The reason why I'm not immediately interested in the Euler-Maclaurin expansion of the three concerning series is that all these expansions involve a complicated expression (involving Bernoulli numbers and derivatives of the concerning terms) which is in fact used to define the Riemann zeta function in some way. I'm in particular looking for a method to derive information from the Riemann zeta function by using another type of asymptotic expansion or even the closed form of the defining series (1) or preferably the (maybe more nicely behaving) 'splitted versions' (2a) and (2b). Is e.g. Fourier analysis an obvious direction to think of?

See for my motivation for this matter also in 4.1.2 of http://fse.studenttheses.ub.rug.nl/19062/1/bMATH_2019_vanderReijdenIS.pdf.

Answer 1

Since $$\sum\limits_{k=1}^n \dfrac{e^{ib\ln k}}{k^a} = \sum\limits_{k=1}^n \dfrac{k^{ib}}{k^a} = \sum\limits_{k=1}^n\dfrac1{k^{a-ib}} = H_{a-ib}(n),$$ then $$P_{a,b}(n) = \Re H_{a-ib}(n),\quad Q_{a,b}(n) = \Im H_{a-ib}(n).$$

Is known that $$H_z(n) = \zeta(z) - \zeta(z,n+1),$$ where $\zeta(z)$ is the Riemann zeta function and $\zeta(z,k)$ is the Hurwitz zeta function.

This allows to choose the most suitable presentation for the goal function.

For example, can be used the integral presentation in the form of $$\zeta(z,n+1) = \dfrac1{\Gamma(z)}\int\limits_0^\infty \dfrac{t^{z-1}}{1-e^{-t}}\,e^{-(n+1)t}\,dt$$ and similarly for Riemann zeta (case $n=-1$).

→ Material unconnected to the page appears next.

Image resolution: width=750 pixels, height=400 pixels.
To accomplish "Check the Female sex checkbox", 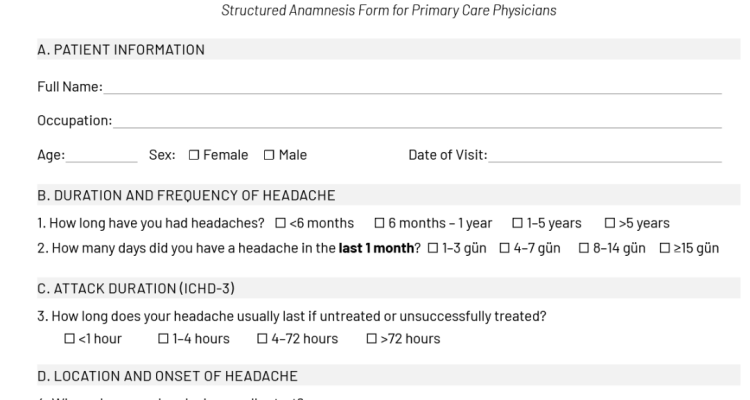I will coord(194,155).
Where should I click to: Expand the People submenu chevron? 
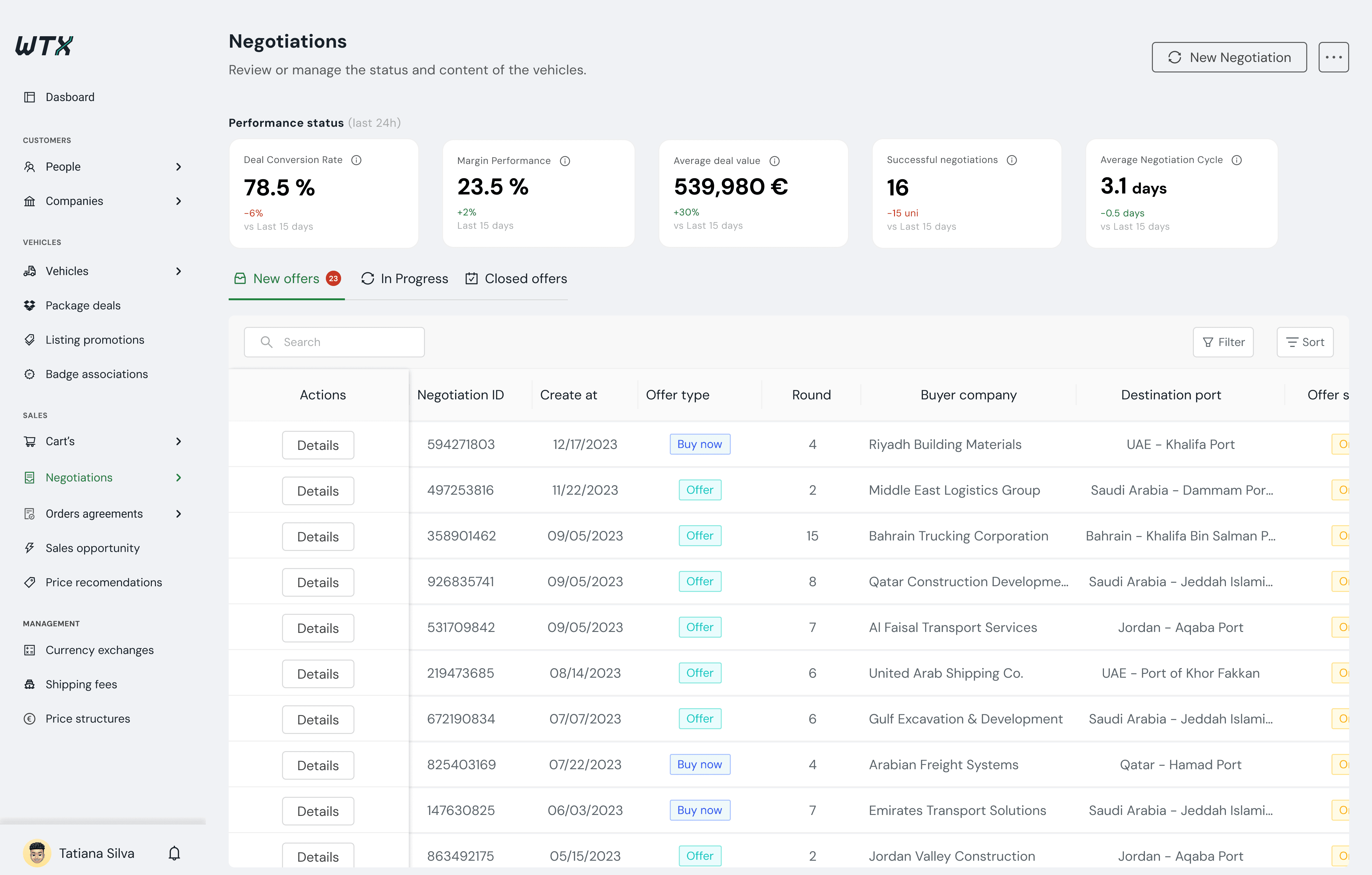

The periodicity of Hurwitz zeta can be used in the representation of $$\zeta(z, n+1) = 2(2\pi)^{z-1}\Gamma(1-z)\left(\sin\frac{\pi z}2\sum\limits_{k=1}^{\infty} \cos 2\pi(n+1)k) + \cos\frac{\pi z}2\sum\limits_{k=1}^{\infty} \sin2\pi(n+1)k)\right)$$ (also look there).